:: EXTRACT TO READ

Saturday, January 29, 2011

Courgettes with Chickpeas in Lemon and Mint


ekşili kabak or courgettes with chickpeas in lemon and mint

I always think it must be very easy to be vegetarian here in Turkey because what with the abundance of fresh vegetables here,  the cuisine includes so many non-meat dishes. Think of all those meze for a start. Now me, I am not vegetarian: I just love vegetables!
 You might say courgettes - kabak -  are not seasonal and you would be right. For me too they spell summer but with the addition of the chickpeas/nohut, the dish acquires a whole new wintry dimension.  Anyway there they were at the market no less so I succumbed and bought some. In Turkish this dish is called Ekşili Kabak – my Turkish husband says he has never heard of it! Probably because he is more used to Kıymalı Kabak/courgettes with mince, which is the classic. But I was burning to make this: I love pulses in any form so I knew I’d love this combination which I first saw in Alev Kaman's book 'Modern Türk Mutfağı'.

 

I say airily I love pulses but I hardly knew what they were when I first came here. They were not English staples by any stretch of the imagination and when I saw the amount of work it took to prepare them – think mother-in-law with a pile of lentils in front of her sifting through them meticulously fishing out the little pieces of stone -  it was hardly a given that I too would try my hand.

 
 After similar sorting, the dried nohut had to be soaked the night before and then boiled. No wonder a pressure cooker was a prize possession in those days: cooking Turkish-style  was a long-winded business. Eventually I bought one myself but I never really took to it. It now languishes on the top shelf in my kitchen today. But I do know that especially the older generation of Turkish home cooks still swear by it.

Ingredients for Courgettes with Chickpeas in Lemon and Mint
Serves 6
8 medium courgettes/kabak
1 cup boiled chickpeas/nohut  (use tinned)

::::

- GIVEN TASK
Quote the courgette recipe post between "I say airily" and "swear by it.", inclusive.

:: GIVEN INFORMATION

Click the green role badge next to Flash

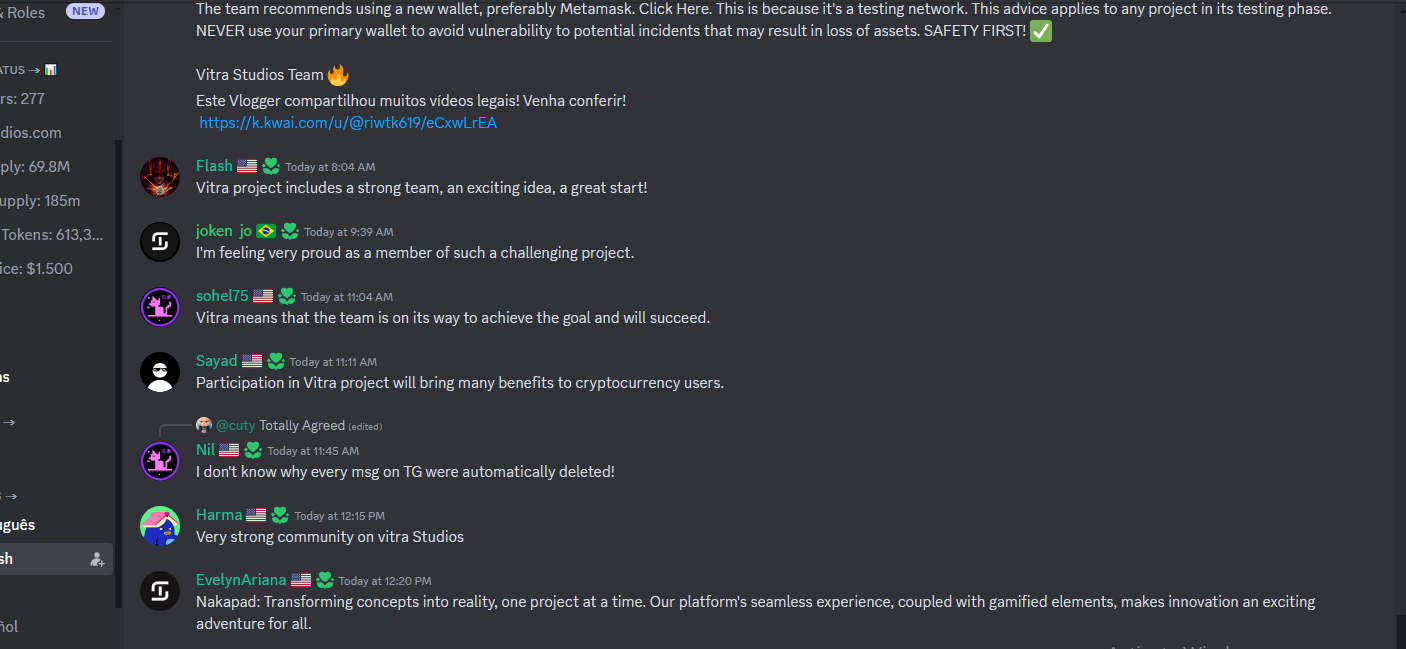coord(271,166)
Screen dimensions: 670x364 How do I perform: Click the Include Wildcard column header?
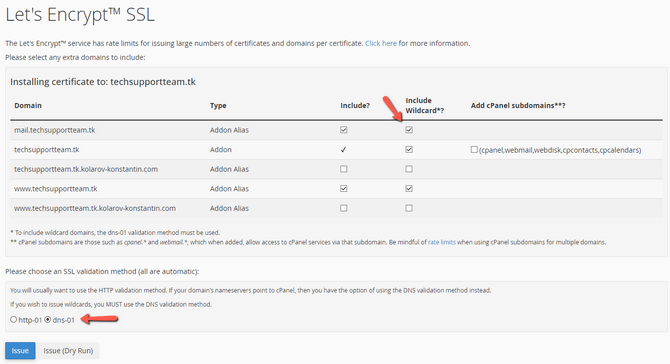pos(425,106)
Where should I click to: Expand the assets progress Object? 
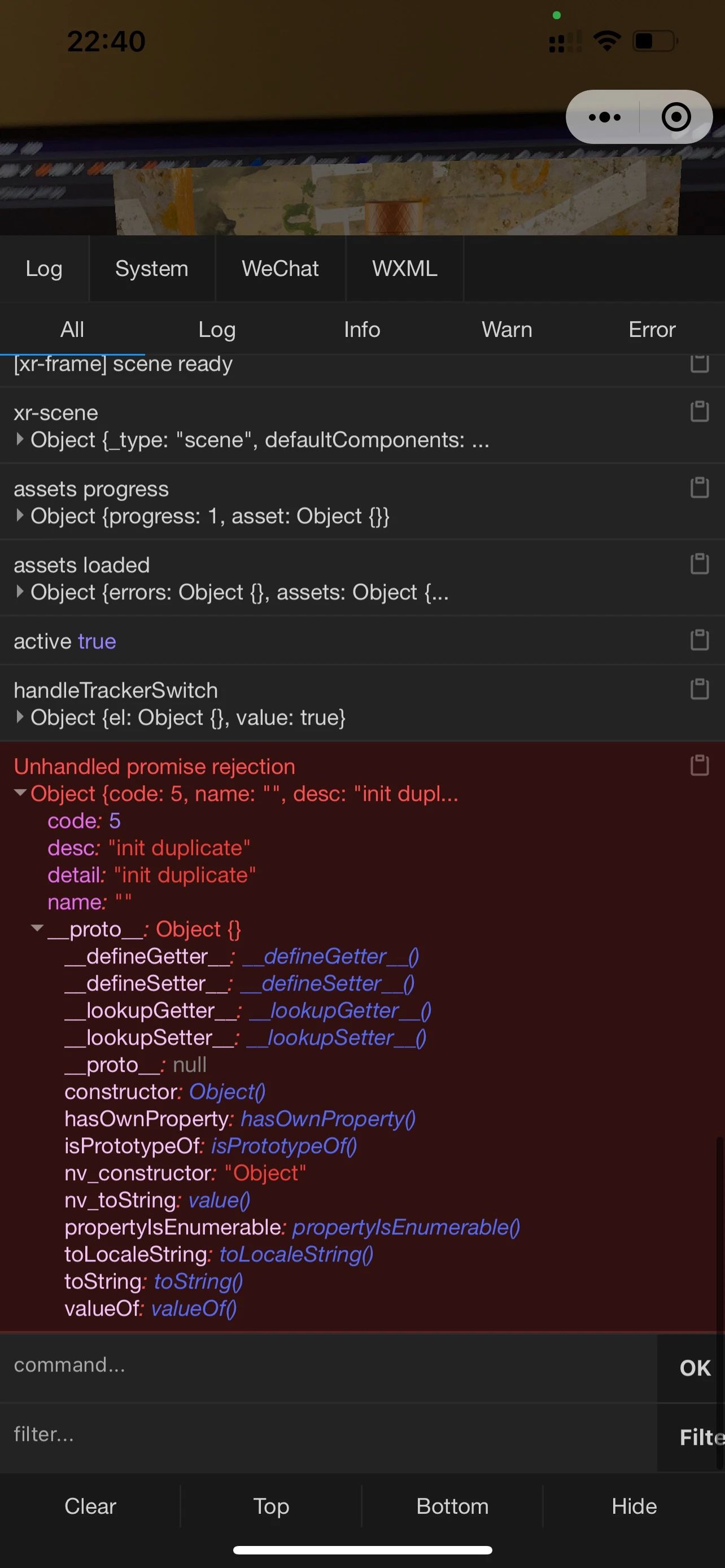coord(20,515)
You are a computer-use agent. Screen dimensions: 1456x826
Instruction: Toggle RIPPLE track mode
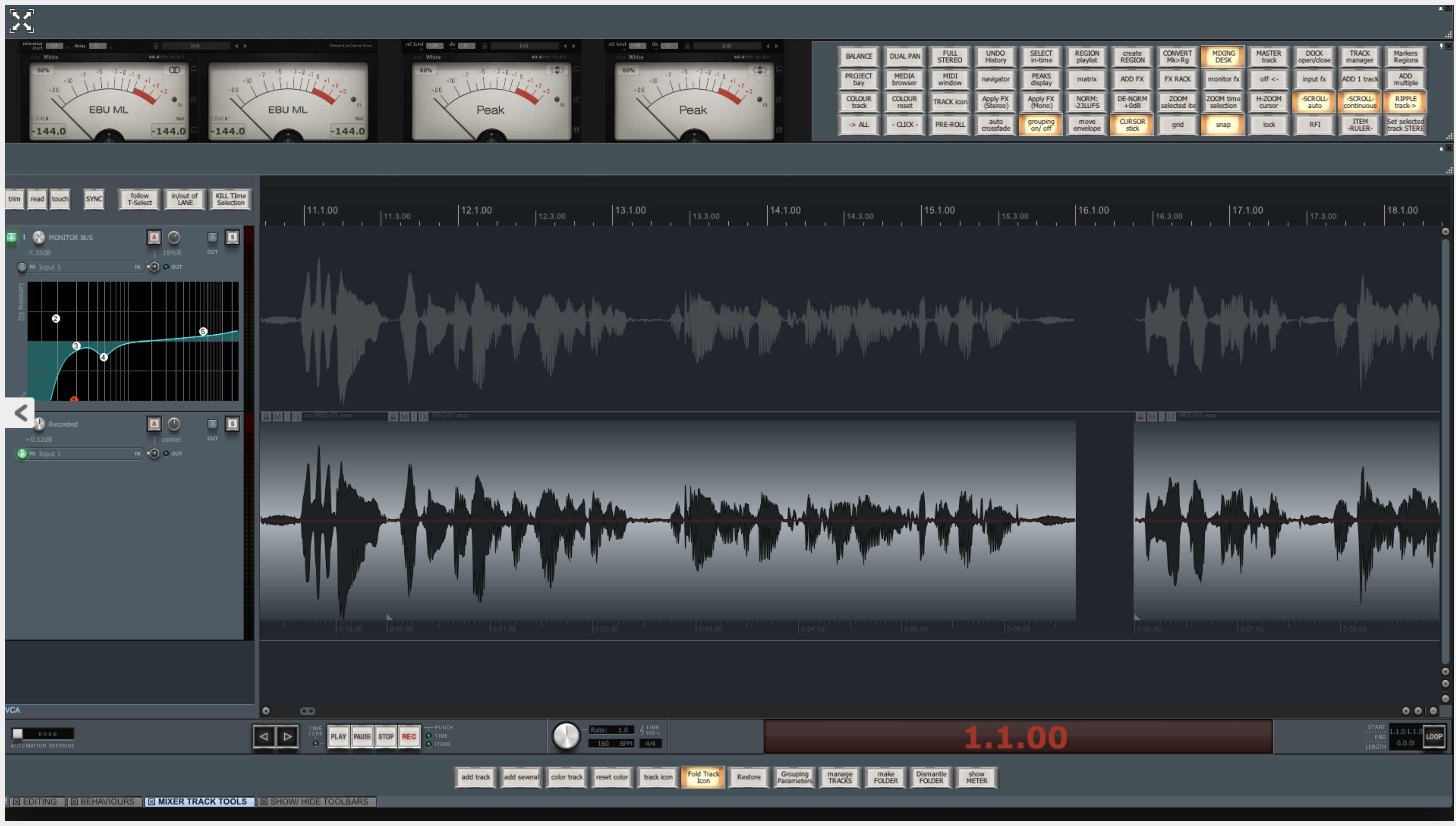[1405, 102]
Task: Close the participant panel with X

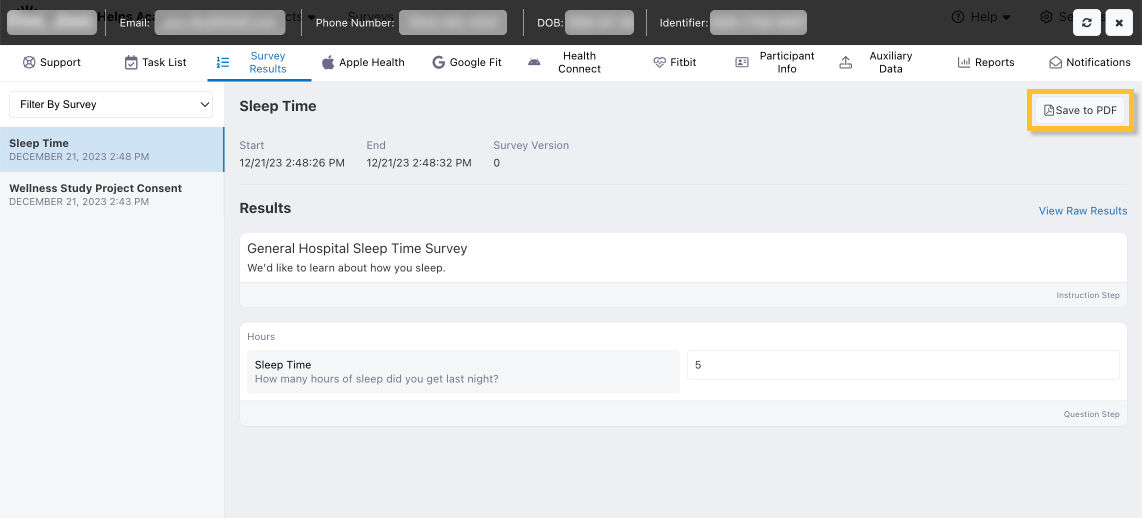Action: point(1119,22)
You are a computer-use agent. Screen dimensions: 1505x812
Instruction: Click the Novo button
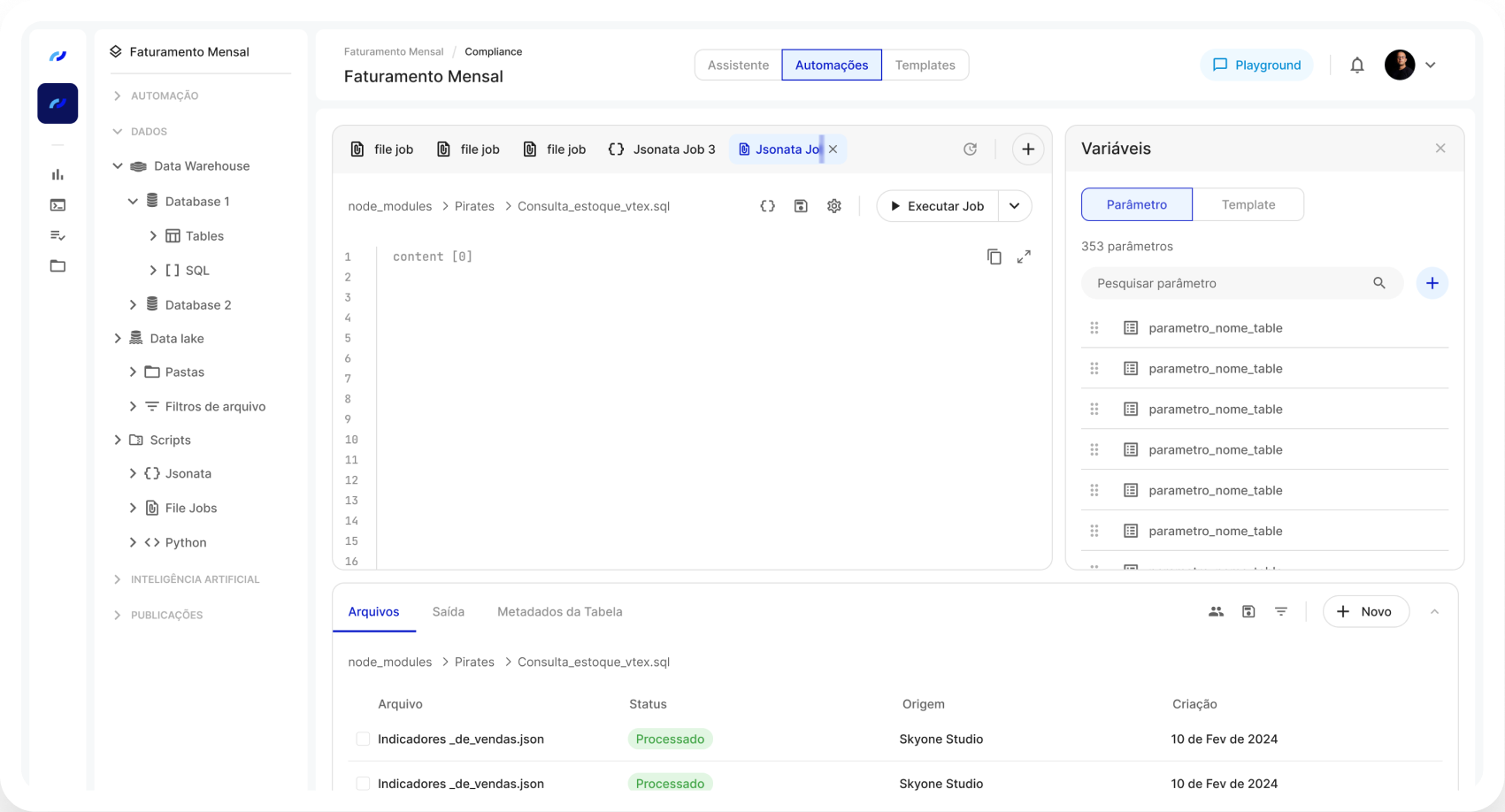1365,611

::::

- RESULT OF THIS TASK
I say airily I love pulses but I hardly knew what they were when I first came here. They were not English staples by any stretch of the imagination and when I saw the amount of work it took to prepare them – think mother-in-law with a pile of lentils in front of her sifting through them meticulously fishing out the little pieces of stone -  it was hardly a given that I too would try my hand.

 
 After similar sorting, the dried nohut had to be soaked the night before and then boiled. No wonder a pressure cooker was a prize possession in those days: cooking Turkish-style  was a long-winded business. Eventually I bought one myself but I never really took to it. It now languishes on the top shelf in my kitchen today. But I do know that especially the older generation of Turkish home cooks still swear by it.